Coca-Cola's promotional video for its mini cans delivers a similar pitch. It features Jan Tilley, a "registered dietitian" and consultant to beverage companies. "The new 90-calorie mini-can is a great way for people to enjoy the taste of Coca-Cola that they love, while still managing their calorie intake," says Tilley, smiling all the way:

The size of the packaging really reinforces moderation. ... Part of maintaining a healthy lifestyle is not feeling deprived. ... The new 90-calorie mini-can is a great way for people who like Coca-Cola to enjoy the taste with built-in portion control. A treat or a favorite food or beverage is a wonderful way to ensure that you're going to be able to practice a healthy lifestyle for life.

...

So you'll drink Coke mini for the same reason you already drink Coke: to sate your addiction. And if you don't get enough "sparkle" from the smaller can, no problem. The mini containers "will be sold in eight-packs," says the company. Just open a second 7.5-ounce can, and you'll get 20 percent more sparkle than you used to get from a 12-ounce hit.

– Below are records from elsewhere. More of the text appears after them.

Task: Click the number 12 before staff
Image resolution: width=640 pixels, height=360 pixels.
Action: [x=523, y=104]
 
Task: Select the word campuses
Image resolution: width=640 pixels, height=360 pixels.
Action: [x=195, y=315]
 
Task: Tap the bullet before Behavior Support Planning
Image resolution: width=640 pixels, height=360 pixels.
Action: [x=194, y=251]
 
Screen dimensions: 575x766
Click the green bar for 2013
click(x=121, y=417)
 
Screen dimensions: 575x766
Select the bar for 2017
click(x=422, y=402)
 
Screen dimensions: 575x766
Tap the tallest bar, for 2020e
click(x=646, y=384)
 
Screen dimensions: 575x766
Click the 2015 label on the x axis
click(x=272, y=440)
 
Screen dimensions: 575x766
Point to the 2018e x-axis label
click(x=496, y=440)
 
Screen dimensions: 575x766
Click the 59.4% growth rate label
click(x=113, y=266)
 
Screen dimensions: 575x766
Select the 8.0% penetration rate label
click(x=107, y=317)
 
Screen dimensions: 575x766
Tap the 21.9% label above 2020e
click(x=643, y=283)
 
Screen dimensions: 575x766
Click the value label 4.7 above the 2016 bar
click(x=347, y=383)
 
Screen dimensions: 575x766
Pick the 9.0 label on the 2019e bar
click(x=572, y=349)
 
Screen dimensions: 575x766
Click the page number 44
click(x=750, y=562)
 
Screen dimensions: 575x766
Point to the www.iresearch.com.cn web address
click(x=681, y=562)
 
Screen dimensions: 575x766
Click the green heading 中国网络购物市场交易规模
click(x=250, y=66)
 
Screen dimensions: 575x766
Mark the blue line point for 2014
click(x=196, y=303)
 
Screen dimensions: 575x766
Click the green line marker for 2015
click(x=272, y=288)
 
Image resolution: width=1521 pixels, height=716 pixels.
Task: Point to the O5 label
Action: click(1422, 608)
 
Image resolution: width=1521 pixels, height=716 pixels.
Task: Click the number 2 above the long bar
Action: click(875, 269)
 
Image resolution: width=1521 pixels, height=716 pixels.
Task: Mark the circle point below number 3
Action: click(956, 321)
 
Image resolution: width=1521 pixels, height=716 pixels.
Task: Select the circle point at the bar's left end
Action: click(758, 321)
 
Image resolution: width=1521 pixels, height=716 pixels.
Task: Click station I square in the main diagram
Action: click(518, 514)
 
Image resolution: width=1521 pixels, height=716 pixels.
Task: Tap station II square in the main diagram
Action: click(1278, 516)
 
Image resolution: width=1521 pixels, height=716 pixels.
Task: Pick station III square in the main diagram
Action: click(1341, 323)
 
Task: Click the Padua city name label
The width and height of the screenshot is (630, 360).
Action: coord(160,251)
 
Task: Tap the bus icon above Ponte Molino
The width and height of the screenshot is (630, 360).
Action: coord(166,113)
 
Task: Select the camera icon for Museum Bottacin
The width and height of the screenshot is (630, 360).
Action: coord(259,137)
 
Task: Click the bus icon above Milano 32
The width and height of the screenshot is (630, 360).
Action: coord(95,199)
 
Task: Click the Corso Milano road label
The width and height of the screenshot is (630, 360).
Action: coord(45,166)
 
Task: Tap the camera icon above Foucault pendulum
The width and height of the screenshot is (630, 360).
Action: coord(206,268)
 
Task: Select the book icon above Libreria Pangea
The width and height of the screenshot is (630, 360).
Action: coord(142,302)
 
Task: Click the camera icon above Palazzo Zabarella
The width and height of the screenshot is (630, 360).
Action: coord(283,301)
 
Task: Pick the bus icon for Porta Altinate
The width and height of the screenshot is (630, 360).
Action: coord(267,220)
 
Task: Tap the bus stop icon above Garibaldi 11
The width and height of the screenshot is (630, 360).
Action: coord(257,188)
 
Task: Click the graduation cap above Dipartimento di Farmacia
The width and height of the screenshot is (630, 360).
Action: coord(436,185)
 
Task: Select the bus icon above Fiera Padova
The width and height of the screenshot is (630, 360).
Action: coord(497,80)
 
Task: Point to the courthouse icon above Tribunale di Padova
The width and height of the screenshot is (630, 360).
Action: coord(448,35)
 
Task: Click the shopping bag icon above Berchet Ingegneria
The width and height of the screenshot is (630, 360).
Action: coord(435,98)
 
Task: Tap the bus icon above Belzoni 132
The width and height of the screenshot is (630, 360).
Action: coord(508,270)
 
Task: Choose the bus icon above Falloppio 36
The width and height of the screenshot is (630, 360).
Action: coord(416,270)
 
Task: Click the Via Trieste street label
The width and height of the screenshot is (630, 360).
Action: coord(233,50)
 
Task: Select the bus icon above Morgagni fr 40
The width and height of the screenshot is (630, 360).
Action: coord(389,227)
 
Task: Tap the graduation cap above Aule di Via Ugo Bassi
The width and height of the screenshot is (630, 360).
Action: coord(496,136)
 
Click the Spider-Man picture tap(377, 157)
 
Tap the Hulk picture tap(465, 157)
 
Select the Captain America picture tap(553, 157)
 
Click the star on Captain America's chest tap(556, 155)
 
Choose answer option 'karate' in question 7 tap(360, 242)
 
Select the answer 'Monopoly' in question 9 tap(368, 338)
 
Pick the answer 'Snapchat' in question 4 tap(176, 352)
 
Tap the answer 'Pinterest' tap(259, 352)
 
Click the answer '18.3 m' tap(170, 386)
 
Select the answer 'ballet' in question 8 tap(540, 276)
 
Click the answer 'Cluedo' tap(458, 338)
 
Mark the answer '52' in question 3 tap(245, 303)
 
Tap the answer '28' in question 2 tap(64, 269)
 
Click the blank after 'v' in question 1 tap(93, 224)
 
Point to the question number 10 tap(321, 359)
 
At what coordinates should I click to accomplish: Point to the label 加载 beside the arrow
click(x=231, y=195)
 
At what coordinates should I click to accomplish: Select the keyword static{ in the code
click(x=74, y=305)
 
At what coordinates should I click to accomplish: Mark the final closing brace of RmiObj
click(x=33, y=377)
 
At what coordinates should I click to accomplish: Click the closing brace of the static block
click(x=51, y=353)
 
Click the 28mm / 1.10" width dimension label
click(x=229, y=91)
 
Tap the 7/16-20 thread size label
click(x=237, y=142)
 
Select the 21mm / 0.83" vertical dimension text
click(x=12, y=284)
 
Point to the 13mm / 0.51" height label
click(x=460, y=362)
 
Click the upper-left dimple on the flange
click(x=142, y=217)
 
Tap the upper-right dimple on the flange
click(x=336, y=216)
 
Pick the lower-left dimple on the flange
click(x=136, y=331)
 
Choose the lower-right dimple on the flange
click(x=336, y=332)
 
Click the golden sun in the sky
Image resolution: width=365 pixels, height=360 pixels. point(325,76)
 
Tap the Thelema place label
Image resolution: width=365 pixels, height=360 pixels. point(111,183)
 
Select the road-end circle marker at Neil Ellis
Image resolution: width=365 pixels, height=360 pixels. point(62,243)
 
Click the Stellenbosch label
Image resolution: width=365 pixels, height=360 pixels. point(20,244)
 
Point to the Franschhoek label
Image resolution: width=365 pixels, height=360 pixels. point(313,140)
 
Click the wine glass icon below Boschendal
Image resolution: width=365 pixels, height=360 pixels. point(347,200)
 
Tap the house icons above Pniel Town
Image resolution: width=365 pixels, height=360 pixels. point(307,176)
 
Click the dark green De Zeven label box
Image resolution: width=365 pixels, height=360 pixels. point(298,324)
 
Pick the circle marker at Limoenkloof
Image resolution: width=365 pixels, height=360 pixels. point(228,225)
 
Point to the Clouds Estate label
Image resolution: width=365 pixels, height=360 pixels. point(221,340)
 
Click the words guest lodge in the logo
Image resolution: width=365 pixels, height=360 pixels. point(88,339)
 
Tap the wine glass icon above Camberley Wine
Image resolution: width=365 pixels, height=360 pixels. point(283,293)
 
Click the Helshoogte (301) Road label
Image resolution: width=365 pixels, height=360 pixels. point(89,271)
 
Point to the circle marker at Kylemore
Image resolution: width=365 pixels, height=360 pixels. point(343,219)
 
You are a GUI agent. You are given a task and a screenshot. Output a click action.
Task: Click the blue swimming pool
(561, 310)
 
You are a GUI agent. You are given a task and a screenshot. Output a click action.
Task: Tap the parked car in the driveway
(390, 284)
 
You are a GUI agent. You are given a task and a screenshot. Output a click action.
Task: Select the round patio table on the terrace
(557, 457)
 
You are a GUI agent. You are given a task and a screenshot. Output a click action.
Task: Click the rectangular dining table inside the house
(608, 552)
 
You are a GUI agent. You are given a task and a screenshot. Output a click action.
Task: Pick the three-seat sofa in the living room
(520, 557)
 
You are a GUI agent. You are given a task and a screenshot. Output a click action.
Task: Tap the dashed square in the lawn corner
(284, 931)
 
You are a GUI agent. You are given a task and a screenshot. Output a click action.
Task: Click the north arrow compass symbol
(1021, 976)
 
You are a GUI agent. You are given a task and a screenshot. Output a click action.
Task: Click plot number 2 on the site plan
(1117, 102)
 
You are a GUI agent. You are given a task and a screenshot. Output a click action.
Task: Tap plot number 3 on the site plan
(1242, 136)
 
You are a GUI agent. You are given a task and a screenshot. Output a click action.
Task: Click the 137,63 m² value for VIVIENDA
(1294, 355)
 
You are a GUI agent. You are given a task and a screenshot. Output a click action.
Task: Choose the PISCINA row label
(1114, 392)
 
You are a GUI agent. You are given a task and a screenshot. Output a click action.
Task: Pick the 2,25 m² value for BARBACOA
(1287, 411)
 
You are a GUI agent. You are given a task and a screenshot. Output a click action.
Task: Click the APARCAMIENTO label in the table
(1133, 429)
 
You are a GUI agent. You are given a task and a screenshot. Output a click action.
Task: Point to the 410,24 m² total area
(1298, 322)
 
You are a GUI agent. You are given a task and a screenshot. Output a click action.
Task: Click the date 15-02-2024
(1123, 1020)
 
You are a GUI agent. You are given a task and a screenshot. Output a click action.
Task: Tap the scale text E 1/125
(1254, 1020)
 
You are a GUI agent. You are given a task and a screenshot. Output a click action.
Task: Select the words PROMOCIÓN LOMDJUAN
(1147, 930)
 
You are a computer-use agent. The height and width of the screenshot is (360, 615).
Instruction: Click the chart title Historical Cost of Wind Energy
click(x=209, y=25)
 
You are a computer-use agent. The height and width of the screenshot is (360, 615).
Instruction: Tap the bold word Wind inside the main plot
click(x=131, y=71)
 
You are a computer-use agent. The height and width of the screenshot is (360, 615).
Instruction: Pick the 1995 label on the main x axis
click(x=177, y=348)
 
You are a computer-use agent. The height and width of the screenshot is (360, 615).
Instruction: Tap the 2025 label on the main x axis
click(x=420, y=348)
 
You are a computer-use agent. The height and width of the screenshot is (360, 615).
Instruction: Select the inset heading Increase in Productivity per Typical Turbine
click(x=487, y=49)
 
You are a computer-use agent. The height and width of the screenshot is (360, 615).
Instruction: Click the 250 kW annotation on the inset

You'll also get 20 percent more calories. According to the company's nutrition information page, an 8-ounce serving of Coca-Cola classic has 97 calories. That's roughly 145 calories in each 12-ounce can. At 90 calories per shot, the 7.5-ounce Coke mini can keeps pace with the original calorie rate, and the second mini can brings you to a sparkling 180 calories. But you'll feel better about yourself, because now you're practicing "portion control" and "a healthy lifestyle." Just like you felt better about smoking light cigarettes.

Saletan, of course, doesn't offer any actual argument, just snark, but the underlying argument you're supposed to infer presumably goes goes something like this:

  1. Cigarettes are bad for you.
  2. The tobacco companies introduced light cigarettes and suggested they were healthier.
  3. Tobacco companies are really not very nice.
  4. Coke isn't good for you.
  5. Coke is introducing a smaller portion size and suggesting that it's healthier.
  6. Coke is really bad just like the tobacco companies.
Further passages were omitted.